▶ **Work order**
Leaving out the pictures, transcribe all of the records faithfully.

--- Supplied records ---

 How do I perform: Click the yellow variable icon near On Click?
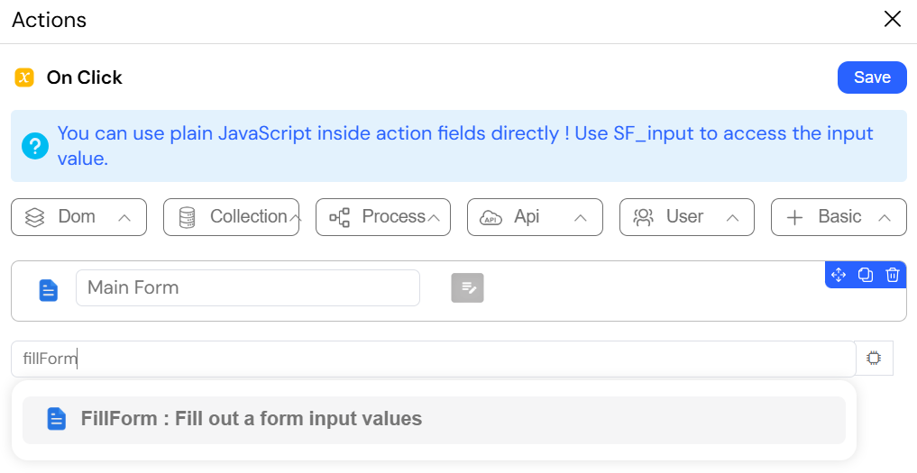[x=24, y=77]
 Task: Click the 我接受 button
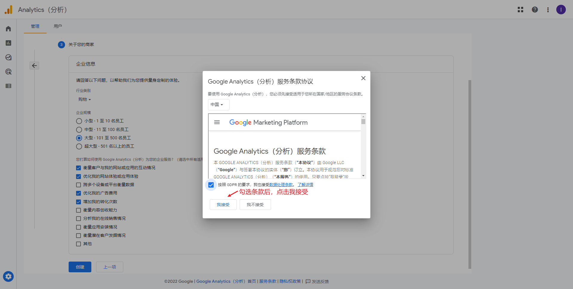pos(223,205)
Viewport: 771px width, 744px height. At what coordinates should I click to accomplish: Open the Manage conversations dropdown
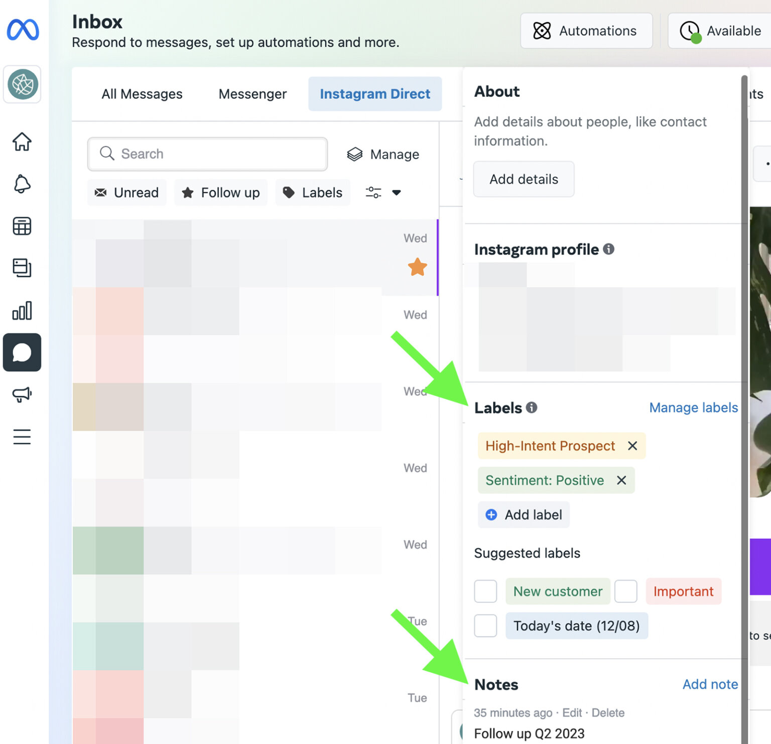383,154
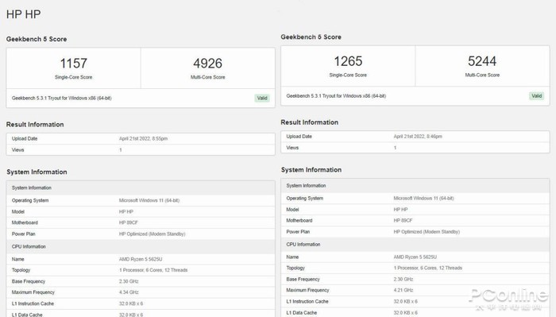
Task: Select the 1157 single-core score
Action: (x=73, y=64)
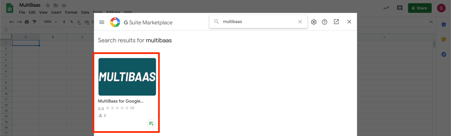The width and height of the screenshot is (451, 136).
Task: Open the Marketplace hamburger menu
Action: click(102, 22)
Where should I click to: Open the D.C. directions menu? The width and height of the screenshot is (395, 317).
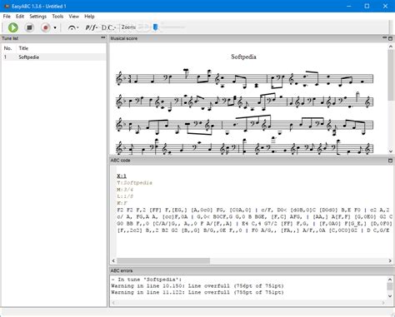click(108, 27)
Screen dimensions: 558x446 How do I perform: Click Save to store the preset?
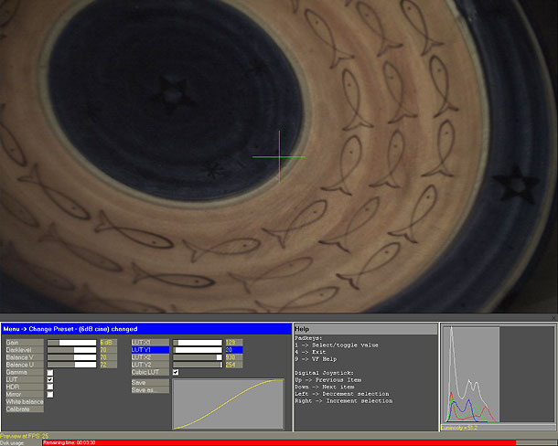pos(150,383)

---

▶ **Task solution**
 How do I perform: Click the yellow variable icon near On Click?
[x=24, y=77]
 Task: Click the 我接受 button
pos(223,205)
Viewport: 771px width, 744px height. At what coordinates should I click to accomplish: Open the Manage conversations dropdown
383,154
Task: Select the 1157 single-core score
Action: (x=73, y=64)
The width and height of the screenshot is (451, 136).
Task: Open the Marketplace hamburger menu
Action: click(102, 22)
Where should I click to: Open the D.C. directions menu? The width and height of the screenshot is (395, 317).
click(108, 27)
Screen dimensions: 558x446 How do I perform: Click Save to store the preset?
pos(150,383)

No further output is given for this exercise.